= Beginning of Section =

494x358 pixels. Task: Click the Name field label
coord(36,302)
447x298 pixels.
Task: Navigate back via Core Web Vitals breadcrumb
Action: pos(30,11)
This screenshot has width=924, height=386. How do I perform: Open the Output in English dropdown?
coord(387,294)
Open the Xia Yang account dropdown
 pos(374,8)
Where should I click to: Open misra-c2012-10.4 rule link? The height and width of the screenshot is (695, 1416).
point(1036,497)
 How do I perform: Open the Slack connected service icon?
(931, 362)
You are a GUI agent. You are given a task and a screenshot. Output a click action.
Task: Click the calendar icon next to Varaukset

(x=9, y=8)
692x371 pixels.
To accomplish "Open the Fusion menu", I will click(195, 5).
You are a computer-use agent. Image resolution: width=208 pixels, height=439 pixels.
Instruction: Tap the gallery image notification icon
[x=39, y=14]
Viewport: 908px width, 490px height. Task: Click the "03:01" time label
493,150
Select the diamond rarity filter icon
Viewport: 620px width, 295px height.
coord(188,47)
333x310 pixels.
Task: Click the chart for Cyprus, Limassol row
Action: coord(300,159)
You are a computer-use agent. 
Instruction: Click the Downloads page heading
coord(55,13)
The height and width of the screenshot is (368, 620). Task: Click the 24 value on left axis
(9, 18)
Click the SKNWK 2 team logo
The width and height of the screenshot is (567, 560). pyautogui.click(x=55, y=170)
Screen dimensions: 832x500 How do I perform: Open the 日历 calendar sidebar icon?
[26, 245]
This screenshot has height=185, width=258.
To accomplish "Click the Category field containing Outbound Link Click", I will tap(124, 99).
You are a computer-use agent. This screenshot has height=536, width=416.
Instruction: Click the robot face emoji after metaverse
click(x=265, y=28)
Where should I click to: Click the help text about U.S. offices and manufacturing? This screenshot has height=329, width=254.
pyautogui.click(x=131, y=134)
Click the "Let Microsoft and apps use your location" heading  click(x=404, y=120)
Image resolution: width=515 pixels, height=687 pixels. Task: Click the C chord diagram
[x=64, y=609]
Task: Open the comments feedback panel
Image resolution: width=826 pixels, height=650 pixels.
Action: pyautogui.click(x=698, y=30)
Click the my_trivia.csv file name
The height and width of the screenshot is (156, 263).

= End of Section =

### Task directions
Reproduce all entries exactly, leaving each one whole.

### Completed task
494x358 pixels. Task: Click the Name field label
coord(36,302)
447x298 pixels.
Task: Navigate back via Core Web Vitals breadcrumb
Action: pos(30,11)
This screenshot has width=924, height=386. How do I perform: Open the Output in English dropdown?
coord(387,294)
Open the Xia Yang account dropdown
 pos(374,8)
Where should I click to: Open misra-c2012-10.4 rule link? The height and width of the screenshot is (695, 1416).
point(1036,497)
 How do I perform: Open the Slack connected service icon?
(931, 362)
You are a GUI agent. You are given a task and a screenshot. Output a click action.
Task: Click the calendar icon next to Varaukset

(x=9, y=8)
692x371 pixels.
To accomplish "Open the Fusion menu", I will click(195, 5).
You are a computer-use agent. Image resolution: width=208 pixels, height=439 pixels.
Instruction: Tap the gallery image notification icon
[x=39, y=14]
Viewport: 908px width, 490px height. Task: Click the "03:01" time label
493,150
Select the diamond rarity filter icon
Viewport: 620px width, 295px height.
coord(188,47)
333x310 pixels.
Task: Click the chart for Cyprus, Limassol row
Action: coord(300,159)
You are a computer-use agent. 
Instruction: Click the Downloads page heading
coord(55,13)
The height and width of the screenshot is (368, 620). Task: Click the 24 value on left axis
(9, 18)
Click the SKNWK 2 team logo
The width and height of the screenshot is (567, 560). pyautogui.click(x=55, y=170)
Screen dimensions: 832x500 How do I perform: Open the 日历 calendar sidebar icon?
[26, 245]
This screenshot has height=185, width=258.
To accomplish "Click the Category field containing Outbound Link Click", I will tap(124, 99).
You are a computer-use agent. This screenshot has height=536, width=416.
Instruction: Click the robot face emoji after metaverse
click(x=265, y=28)
Where should I click to: Click the help text about U.S. offices and manufacturing? This screenshot has height=329, width=254.
pyautogui.click(x=131, y=134)
Click the "Let Microsoft and apps use your location" heading  click(x=404, y=120)
Image resolution: width=515 pixels, height=687 pixels. Task: Click the C chord diagram
[x=64, y=609]
Task: Open the comments feedback panel
Image resolution: width=826 pixels, height=650 pixels.
Action: pyautogui.click(x=698, y=30)
Click the my_trivia.csv file name
The height and width of the screenshot is (156, 263).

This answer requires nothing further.